And Jeremy Clarkson has also been drafted in to sell the idea. The drones that Amazon are developing would carry 2kg loads for up to 15 miles from an Amazon warehouse. No word was offered on how they were thinking about delivering to customers without a garden area that would serve as a landing place though. (I certainly don’t have a lawn that would serve as such and I bet lots of people in urban areas would say the same.)

But on Sunday, it seems that the drone idea hit what could well be a significant obstacle when one struck a plane near Heathrow. Noone was hurt and the plane was undamaged but it doesn’t bode well.

Clarkson is persuasive about what a drone delivery might look like in a perfect world. But he doesn’t mention the regulatory problems that exist in the UK and the US. Alibaba too is testing drones and there are similar concerns in China. Whether national and international aviation authorities will be willing to relax the existing rules regarding drones remains to be seen.

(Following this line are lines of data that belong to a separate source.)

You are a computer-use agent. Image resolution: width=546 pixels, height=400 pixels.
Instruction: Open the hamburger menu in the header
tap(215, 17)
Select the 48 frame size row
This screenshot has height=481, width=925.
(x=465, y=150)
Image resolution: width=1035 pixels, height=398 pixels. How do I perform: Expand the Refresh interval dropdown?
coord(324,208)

So is it actually a goer? It seems hard to see that it can ever be profitable and sustainable. And if you consider the possible future, if Amazon and the like have their way, then what you have is an urban airspace buzzing with drones as they head out to make (mostly small) deliveries. It might well be convenient. But it sounds like a sic-fi dystopia waiting to happen.

What do you reckon?

11 Responses

  1. It’ll be like Hitchcock’s ‘The Birds’, Oh the horror. They’ll all be crashing into each other, we’ll have to walk round with umbrellas. A new national sport of ‘down the drone’ will be born. As someone once said in Futurama – ‘Welcome to the Woooorrlldd of tomorrow’.

  2. Making use of drones to deliver the products to the customers is a good idea. But the place the drone is going to deliver has to be a perfect place to land and the weight of the product has to be considered too.

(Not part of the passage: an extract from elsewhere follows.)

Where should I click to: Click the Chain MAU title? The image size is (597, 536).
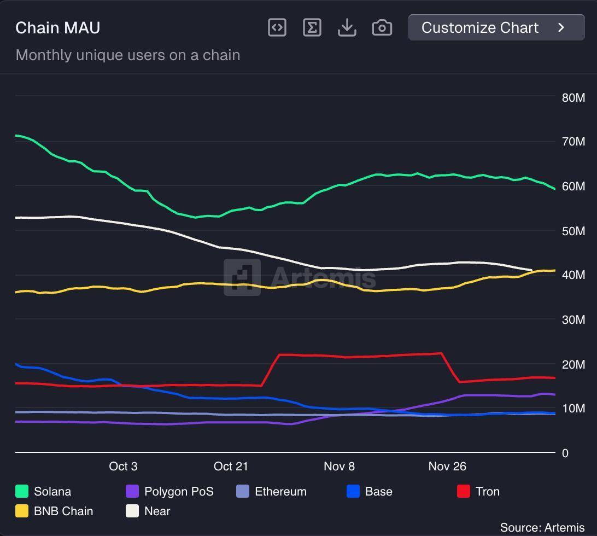[58, 28]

    Merryl from Ecbilla Ecommerce portal

  3. Many years ago I worked for Rolls-Royce in Derby. I have stood near a testbed while a Jet Engine was on test. It is very impressive and noisy.

    When drones were first being discussed I tried to imagine one of them hitting an aircraft at such as Heathrow. It was not a pleasant thought. Bird strike is bad enough but a drone contains metal and plastic and in the larger ones fuel. The thought about one of them being ingested into a jet engine is just too horrible to think about. This especially true when you consider the many 2 engine passenger jets flying today.

    On take off b uh engines are working very hard. If one blows up because a drone has been sucked into the engine there is a totally unnecessary emergency situation. With Heathrow so closely located with housing areas right up to its boundaries the scene is set for a major disaster.

    The authorities seem not to be that interested although the first time a loaded passenger jet comes down on a housing area or even worse a crowded Shopping Mall or Sports Stadium and the cause is a drone they will sit up and announce all sorts of controls. But by then it will be far too late. Hundreds will be dead.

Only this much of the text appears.